Friday 30 September 2022

On demand: "Vikram Vedha"

There's nothing especially novel about the set-up of the 2017 Tamil thriller Vikram Vedha: once again, we're invited to observe a badass cop's obsessive pursuit of a mocking master criminal. In the hands of emergent narrative strategists Pushkar-Gayatri, however, the movie finds appreciably different routes through the labyrinth of yore. An animated prologue, for starters, recontextualising this time-honoured tale within ancient mythology (while also illustrating the dangers of jumping headlong into the void so as to battle monsters). This cop, Vikram (played by local star Madhavan), also proves to be notably less heroic than the cinematic norm, introduced humiliating a junior colleague, being framing the unarmed suspect he's just shot dead and being an absolute git to his lovely lawyer wife (Shraddha Srinath). Ominously, this dude hasn't unpacked his belongings in the marital home: as per the De Niro character in Heat (some precedent), he's apparently all set to do a runner at any moment. (The good guy, folks!) The scene is right for a takedown, then, or at the very least a shake-up. This duly follows when Chennai's most wanted Vedha (Vijay Sethupathi) surrenders to police custody barely a third of the way through the picture and proceeds to tell a long and convoluted story - thereby preventing Vikram from carrying out the asskicking that is the preserve of cops in Saturday-night crowdpleasers such as this.
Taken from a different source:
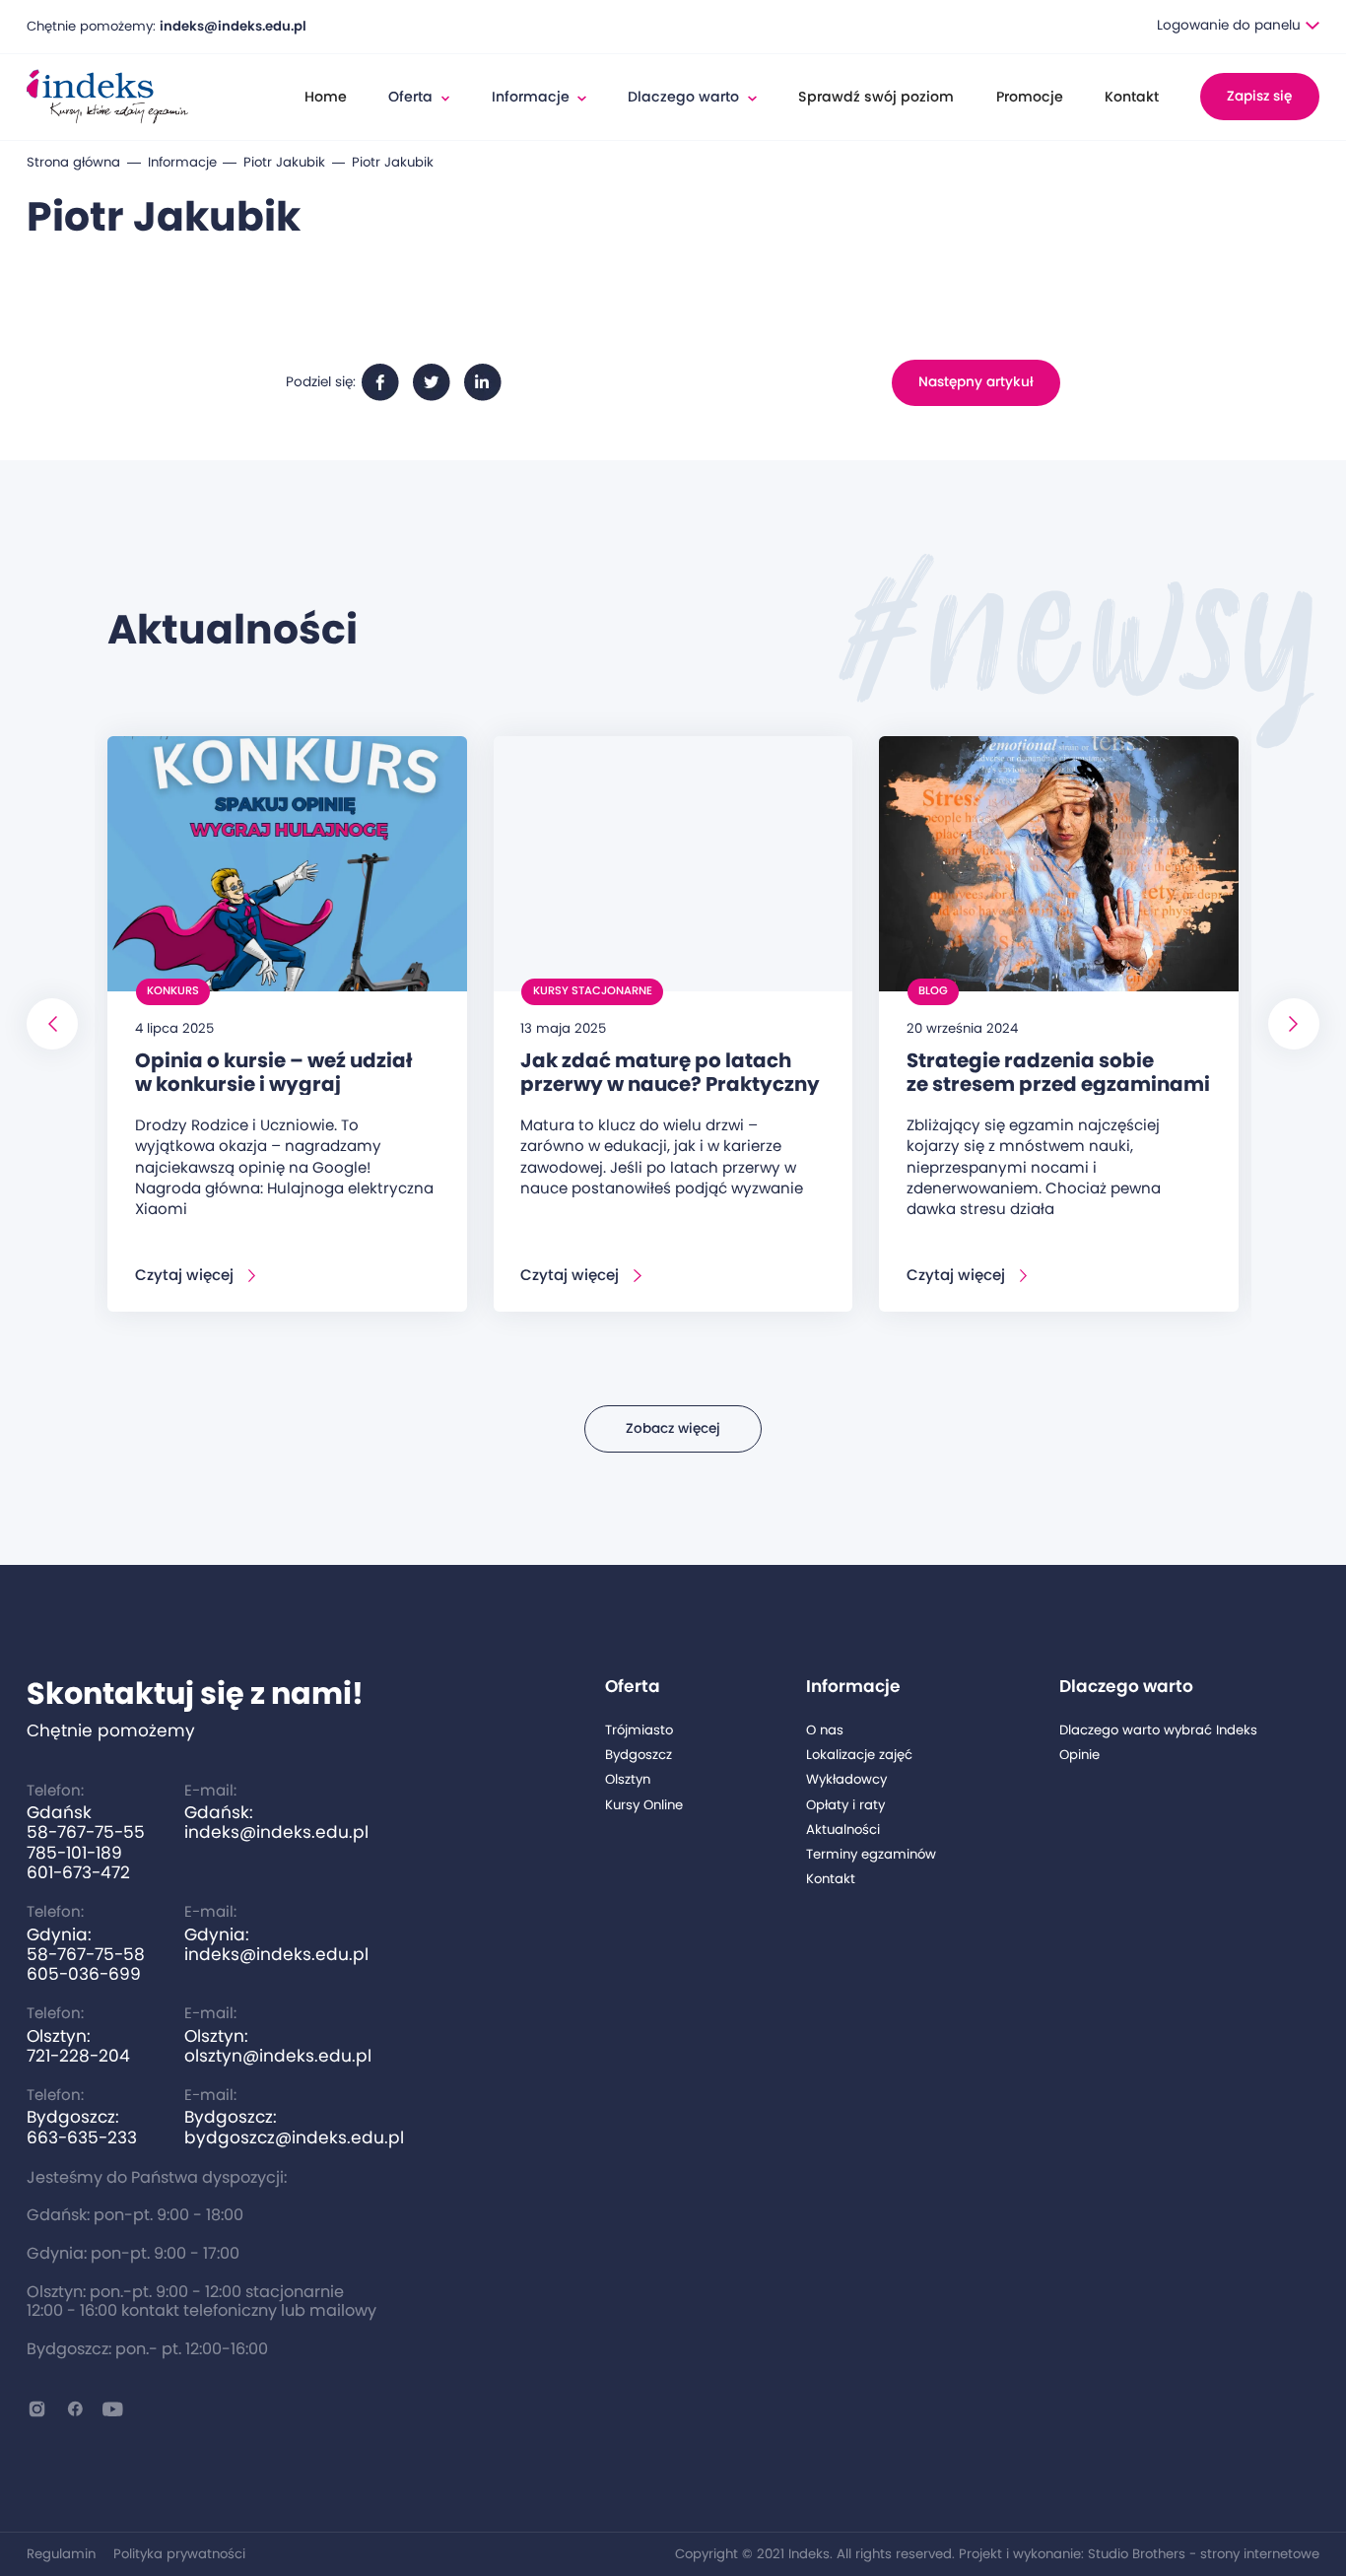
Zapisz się (1259, 96)
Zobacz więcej (673, 1428)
Suddenly, we're watching an authority figure losing control of their own carefully constructed narrative, the foundation stone of their own heroism. But that's what you risk upon entering into a dialogue: you risk being interrupted, redirected, corrected.

An altogether self-reflexive affair, then - an exercise in long-form, big-picture yarnspinning that also encompasses a fair amount of running, jumping and those tremendous open-handed slaps that are the signature move of the Indian action hero. The discourse starts in the opening sequence, Vikram insisting one hood tell him a joke at gunpoint; it develops - festers, maybe - back at HQ, the cops swapping legends that shore up what would otherwise be fairly tattered reputations; in the interview-room scenes, it explodes into a full-on battle of wills and philosophies. What Pushkar-Gayatri are themselves interrogating is what we want from stories such as these, and what the men's self-glorifying tales tell us about the tellers. At its most radical, Vikram Vedha gestures towards a procedural that is above anything else rhetorical, where talk replaces action - or talk becomes a kind of action in itself, the villain tying the hero up in knots with his tongue and giving everybody the runaround. More conventional forms of thinking hold sway elsewhere. It's fun to see Srinath's lawyer getting drawn into these cat-and-mouse negotiations (as Vedha's counsel, no less, in a further slap to her man's ego), but this broadly remains a boys' town, the leads making light work of this chatter while suggesting the growth that comes from reflecting on the words of others; it's an actioner where the hero and villain are chastened by one another.

The final act struck me as disappointingly rote, almost like something a money-grubbing, risk-averse, trailer-conscious producer would have insisted on filming: a shootout in an abandoned factory, where the conversation is finally halted, loose ends are tied up at length, and nothing really gets as subverted as it is in the first two-thirds. It's ultimately a playful film rather than an especially deep one, an entertainment above all else. But it is entertaining for the most part, scouting out characterful locations that prove very nearly as lived-in as the premise and therein unlocking unexpected lines of entry and exit for each scene; Pushkar-Gayatri also pay a high level of attention to exactly that character development and plot detail now missing from a lot of high-profile Bollywood (and Hollywood) scripts. You can tell someone behind the camera has spent late nights getting all the structural nuts-and-bolts in place, and making sure everything else lines up as it should. It proved as much a statement of creative intent for its makers as The Usual Suspects (another touchstone of some sort) was for Christopher McQuarrie: within five years, this pair would be running their own Amazon streaming show (Suzhal: The Vortex) and remaking Vikram Vedha in Hindi with major Bollywood stars. You can still go a long way with the gift of the gab.

Vikram Vedha is now streaming on Prime Video.